Substantial advancement has been made in untangling different signaling cascades involved in conferring abiotic stress resilience to the plants. It has largely become possible due to accessibility of several omics approaches such as transcriptomics, proteomics and genomics analyses (Liu et al. 2014). Expression of stress related genes, signal perception and transduction constitute the basic signaling pathway for any given abiotic stress (Pérez-Clemente et al. 2013). The mitogen-activated protein kinase (MAPK) pathways and calcium dependent protein kinase (CDPK) pathways are found to mediate plant stress responses (Huang et al. 2012), with MAPK acting as a pivotal convergence point for many signaling pathways conveying the stress signals to downstream effectors like transcription factors via phosphorylation to reprogram transcriptome and metabolome. Moreover, miRNAs (microRNAs) are very short endogenous regulatory RNAs that govern gene expression at the post-transcriptional level by mRNA degradation in plants. Furthermore, miRNAs have also been found to be involved in numerous abiotic (e.g., salinity, drought, cold, and mineral nutrient deficiency) and biotic (e.g., viral and bacterial pathogenesis) stress responses.
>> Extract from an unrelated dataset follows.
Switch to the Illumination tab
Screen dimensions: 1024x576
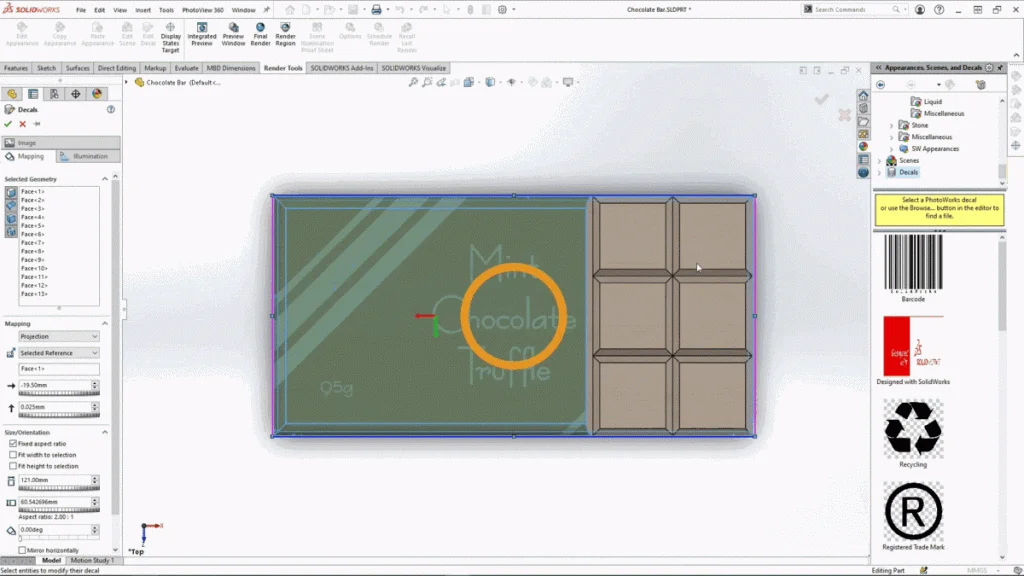88,156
The high-throughput tools and techniques may be beneficial in providing genome-wide identification of stress-related miRNAs under various abiotic stresses. Also, RNA interference (RNAi) mediated by miRNAs might be helpful in developing transgenic crop plants with improved resistance against abiotic and biotic stress responses (Kumar 2014).
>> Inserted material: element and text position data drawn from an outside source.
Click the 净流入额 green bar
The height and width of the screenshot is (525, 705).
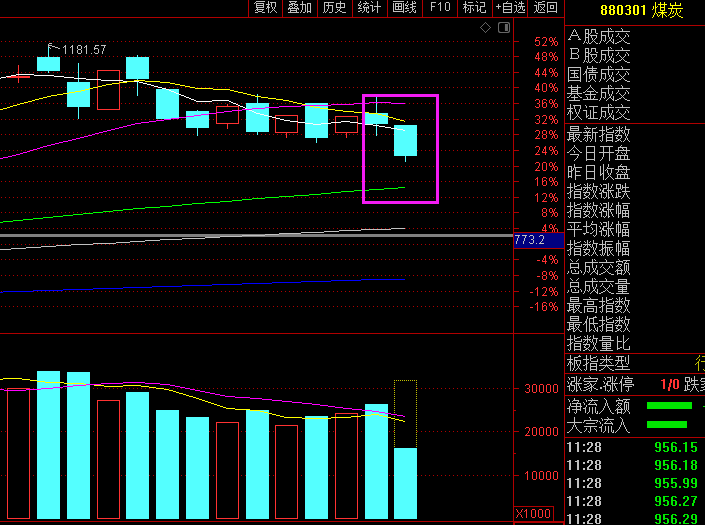(669, 405)
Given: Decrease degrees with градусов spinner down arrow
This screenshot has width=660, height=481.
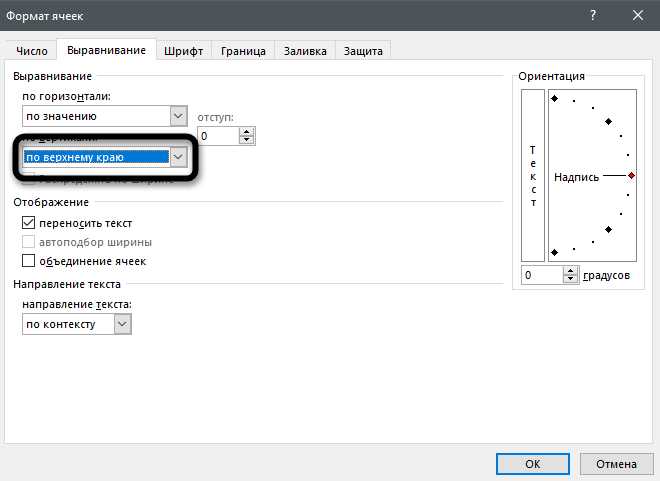Looking at the screenshot, I should 571,280.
Keeping in mind the significant role of phytohormones, plant growth regulators and signaling molecules during abiotic and biotic stress events, the second volume of this special issue is intended to elucidate the molecular mechanisms that collaborate in a complex regulatory network. The present volume includes several research and review articles evaluating kinase cascades, transcription factors, and reactive oxygen species, which are the key elements of signaling crosstalk, together with gene expression regulation and miRNA targeting. The identification of master regulators connecting abiotic and biotic stress response pathways is critical to the development of stress-tolerant crops. Furthermore, the engineering of phytohormone-biosynthetic pathways could also prove to be an exciting prospect for researchers developing crops with improved resistance that are also nutritionally efficient. This becomes even more important due to escalation in the intensity of various stress factors making plant survival even more challenging. We hope that the present volume will add a new dimension in these areas of research and will largely benefit the scientific community in pushing the investigations forward.